## DATA PROVIDED:
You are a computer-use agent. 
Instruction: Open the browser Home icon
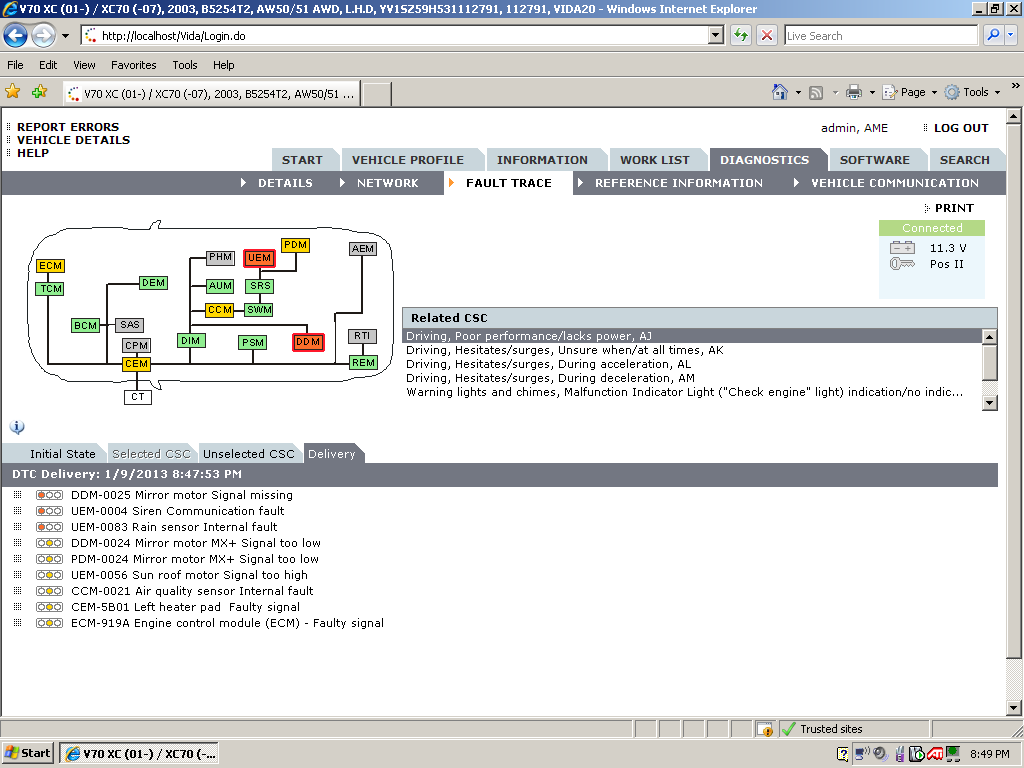click(x=780, y=92)
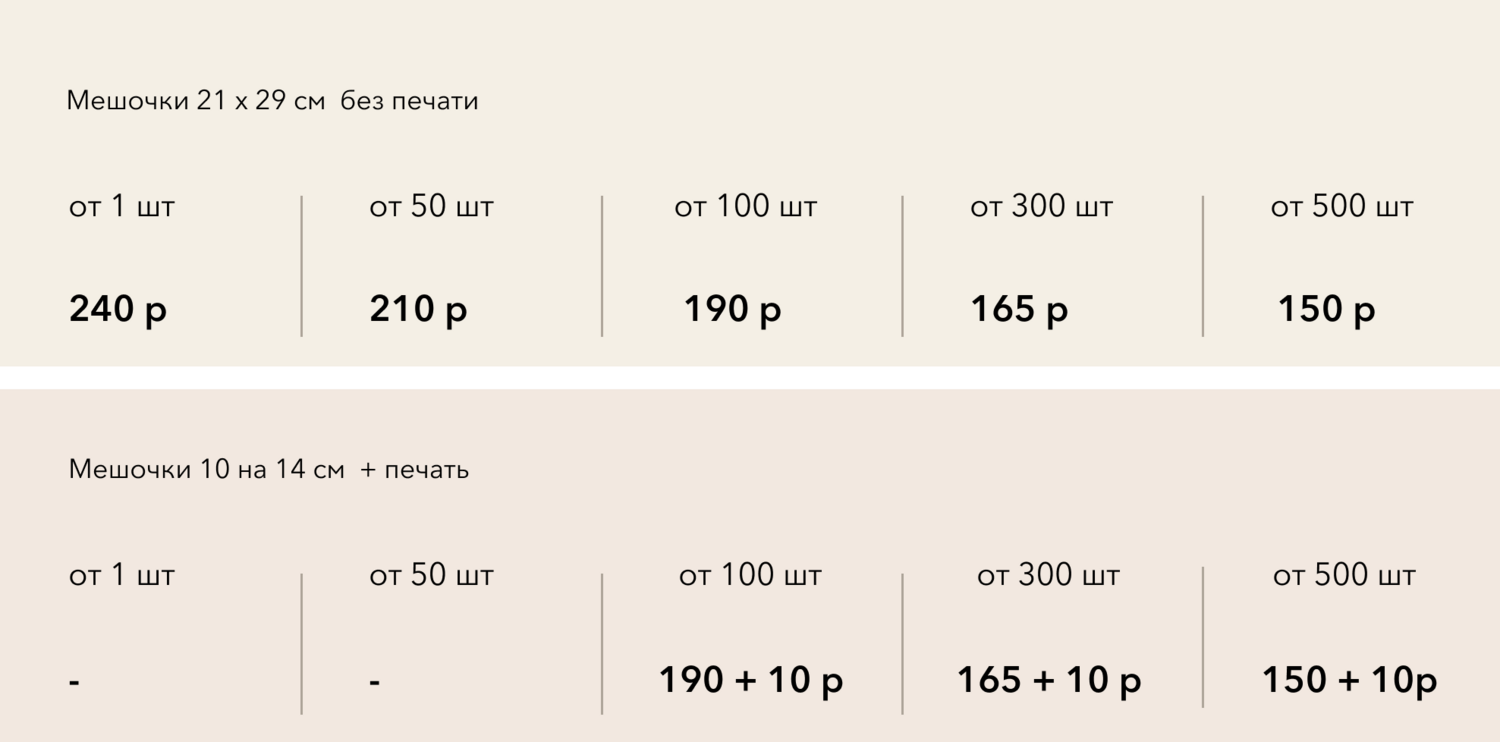Click "от 500 шт" in the bottom table
Image resolution: width=1500 pixels, height=742 pixels.
(x=1344, y=576)
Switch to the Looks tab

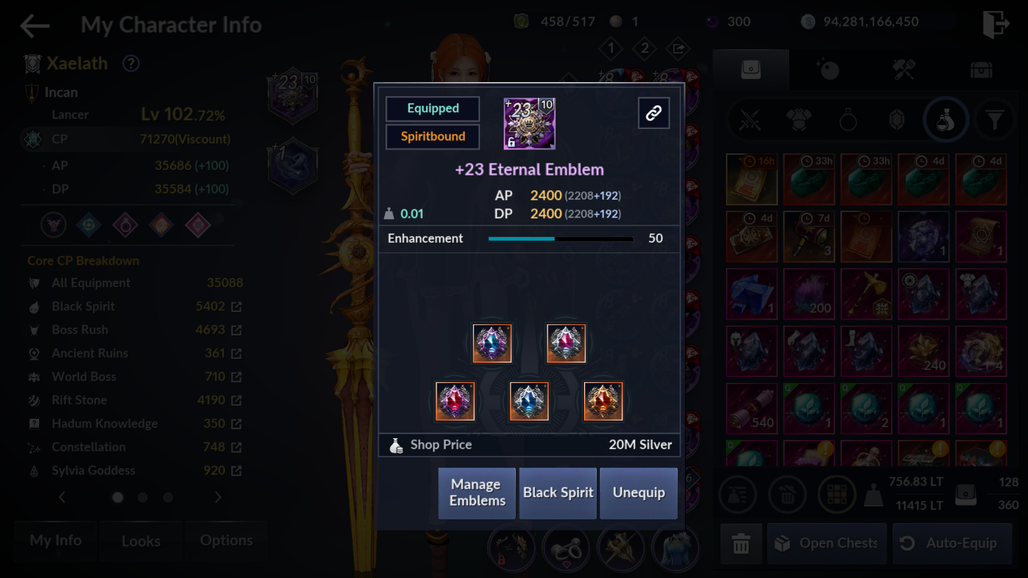(x=140, y=541)
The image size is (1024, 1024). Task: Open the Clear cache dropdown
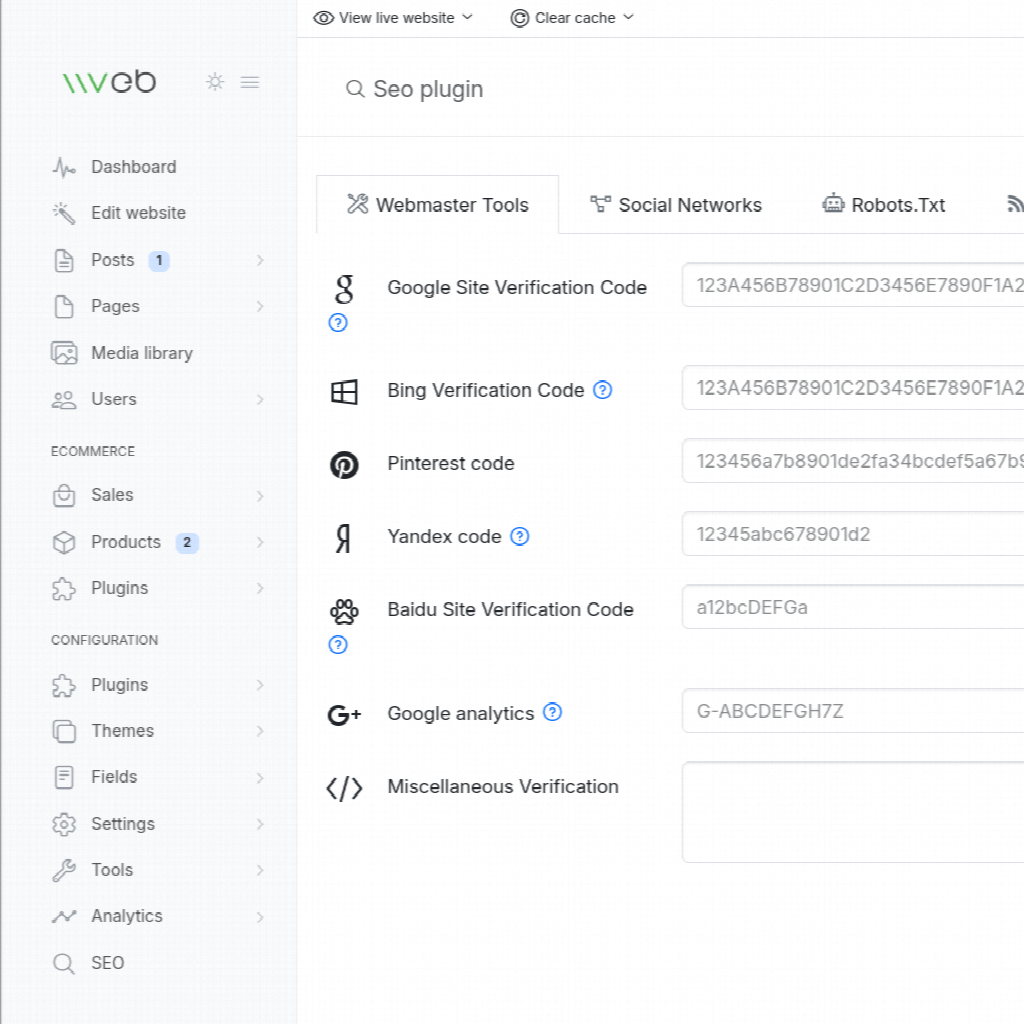[x=572, y=18]
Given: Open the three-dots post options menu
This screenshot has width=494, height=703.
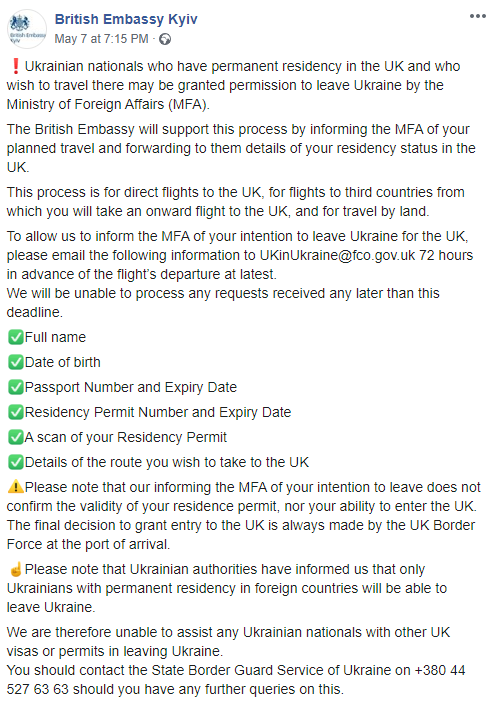Looking at the screenshot, I should coord(478,16).
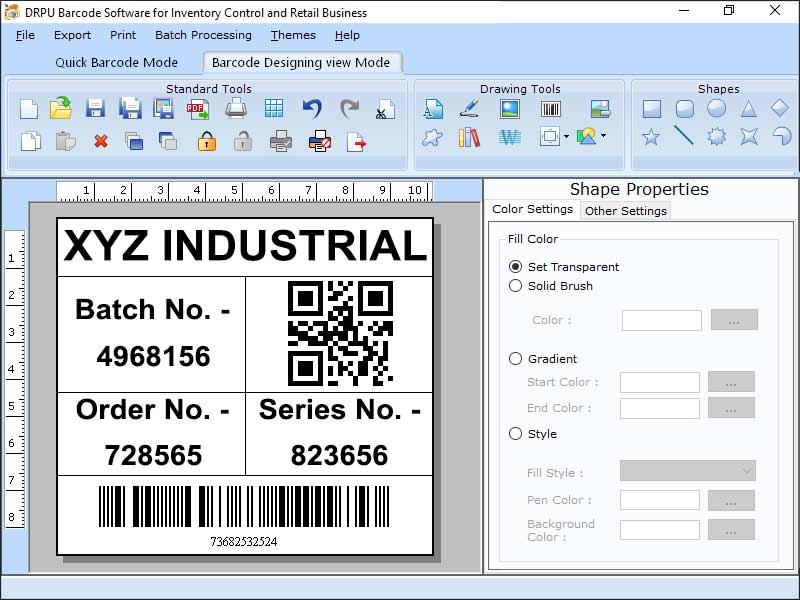Select the Barcode drawing tool
The image size is (800, 600).
coord(551,108)
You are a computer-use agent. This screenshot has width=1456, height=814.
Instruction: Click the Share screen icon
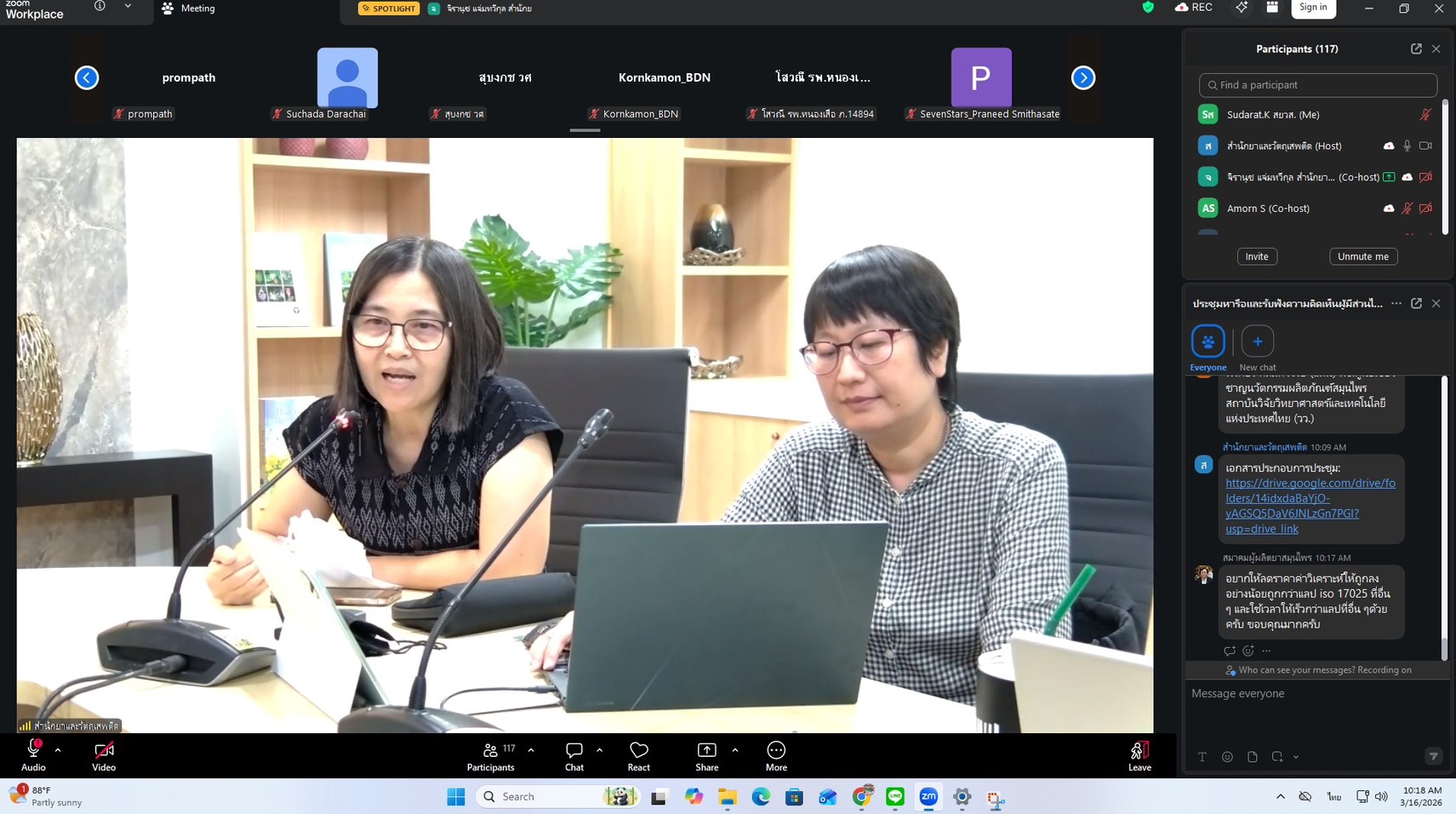tap(706, 750)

## GOAL OF THE EXERCISE:
Could you set down nothing but the lines from the one containing "Given: Open the three-dots post options menu" through the last line of the records above, both ends included, exactly as given and free of pictures?

## REPLY:
Given: Open the three-dots post options menu
This screenshot has width=494, height=703.
Looking at the screenshot, I should coord(478,16).
Select the Barcode drawing tool
The image size is (800, 600).
coord(551,108)
You are a computer-use agent. This screenshot has width=1456, height=814.
Instruction: Click the Share screen icon
tap(706, 750)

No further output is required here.